La Bibliothèque Municipale d’Etude et d’Information de Grenoble mène depuis quelques années ce travail.

200.

A partir du début des années cinquante.

201.

Quant à la presse internationale, c’est seulement de temps en temps que des occurrences concernant l’histoire locale peuvent y être relevées. Comme ce long article que publie le 2 octobre 1944 Life, le supplément hebdomadaire illustré de Time, à propos de l’exécution des miliciens du cours Berriat ; cf. annexe n° III.

202.

Les associations elles-mêmes ne possèdent pas toujours la totalité de la collection.
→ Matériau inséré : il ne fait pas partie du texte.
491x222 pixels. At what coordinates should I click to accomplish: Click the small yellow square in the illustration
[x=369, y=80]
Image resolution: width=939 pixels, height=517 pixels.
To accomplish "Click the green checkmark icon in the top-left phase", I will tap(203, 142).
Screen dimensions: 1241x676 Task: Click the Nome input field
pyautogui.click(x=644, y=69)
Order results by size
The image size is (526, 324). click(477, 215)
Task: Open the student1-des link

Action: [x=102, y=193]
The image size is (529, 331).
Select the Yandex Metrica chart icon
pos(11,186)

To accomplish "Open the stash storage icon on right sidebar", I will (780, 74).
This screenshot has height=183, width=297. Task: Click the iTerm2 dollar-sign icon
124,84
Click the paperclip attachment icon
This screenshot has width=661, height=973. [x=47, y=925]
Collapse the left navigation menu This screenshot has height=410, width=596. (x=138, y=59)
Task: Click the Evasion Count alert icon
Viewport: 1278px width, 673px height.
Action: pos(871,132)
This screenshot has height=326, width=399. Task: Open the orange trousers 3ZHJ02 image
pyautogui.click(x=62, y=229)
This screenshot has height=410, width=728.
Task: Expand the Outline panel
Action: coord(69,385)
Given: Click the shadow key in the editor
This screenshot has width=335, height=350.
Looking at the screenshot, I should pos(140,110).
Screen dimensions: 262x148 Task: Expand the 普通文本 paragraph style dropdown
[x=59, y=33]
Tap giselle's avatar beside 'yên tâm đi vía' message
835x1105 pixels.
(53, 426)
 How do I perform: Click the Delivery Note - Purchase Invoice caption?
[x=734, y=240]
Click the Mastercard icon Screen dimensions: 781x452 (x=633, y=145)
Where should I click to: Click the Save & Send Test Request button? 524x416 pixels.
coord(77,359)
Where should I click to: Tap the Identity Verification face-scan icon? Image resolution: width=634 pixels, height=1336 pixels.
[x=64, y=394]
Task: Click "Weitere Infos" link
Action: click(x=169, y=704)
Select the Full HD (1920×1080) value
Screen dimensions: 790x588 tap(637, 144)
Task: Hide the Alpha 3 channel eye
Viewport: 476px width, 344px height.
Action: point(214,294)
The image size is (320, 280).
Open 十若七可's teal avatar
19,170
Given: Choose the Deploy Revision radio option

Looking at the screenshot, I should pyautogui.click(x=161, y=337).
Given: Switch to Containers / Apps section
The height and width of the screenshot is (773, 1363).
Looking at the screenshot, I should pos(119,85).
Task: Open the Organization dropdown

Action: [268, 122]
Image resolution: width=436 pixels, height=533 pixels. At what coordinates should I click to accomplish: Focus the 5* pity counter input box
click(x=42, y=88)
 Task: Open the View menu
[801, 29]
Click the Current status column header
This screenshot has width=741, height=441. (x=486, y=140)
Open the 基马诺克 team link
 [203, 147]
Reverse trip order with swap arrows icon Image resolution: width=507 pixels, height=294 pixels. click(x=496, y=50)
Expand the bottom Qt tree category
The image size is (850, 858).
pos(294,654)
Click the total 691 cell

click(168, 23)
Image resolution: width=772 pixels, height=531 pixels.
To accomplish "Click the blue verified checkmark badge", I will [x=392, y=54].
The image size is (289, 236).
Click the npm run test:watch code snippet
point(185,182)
Ou alors le premier numéro manque, etc.

203.

Nous écrivions ainsi il y a quelques années : « Nous avons pour l’instant, avec Monsieur Loiseau et Monsieur Zaparucha , comptabilisé onze périodiques “associatifs”. Monsieur Zaparucha dresse actuellement pour nous une liste exhaustive, dont il estime à une vingtaine le nombre de titres. Nous devrons dépouiller là aussi systématiquement – quelle que soit leur qualité, leur audience et leur périodicité – ces journaux pour la période qui nous intéresse » ; in Mémoire et enjeux de mémoire de la Deuxième Guerre mondiale à Grenoble et dans sa région (1944-1964) : essai d’approche méthodologique et perspectives de recherche, mémoire de DEA (Relations et Interactions Culturelles Internationales), sous la direction de Pierre Guillen, Université des Sciences sociales de Grenoble (Pierre Mendès France)/UFR des Sciences humaines, département d’histoire, septembre 1993, p. 87.

204.

C’est frappant à lire par exemple le journal des Pionniers du Vercors, que l’on peut consulter au musée de la Résistance et de la Déportation de l’Isère.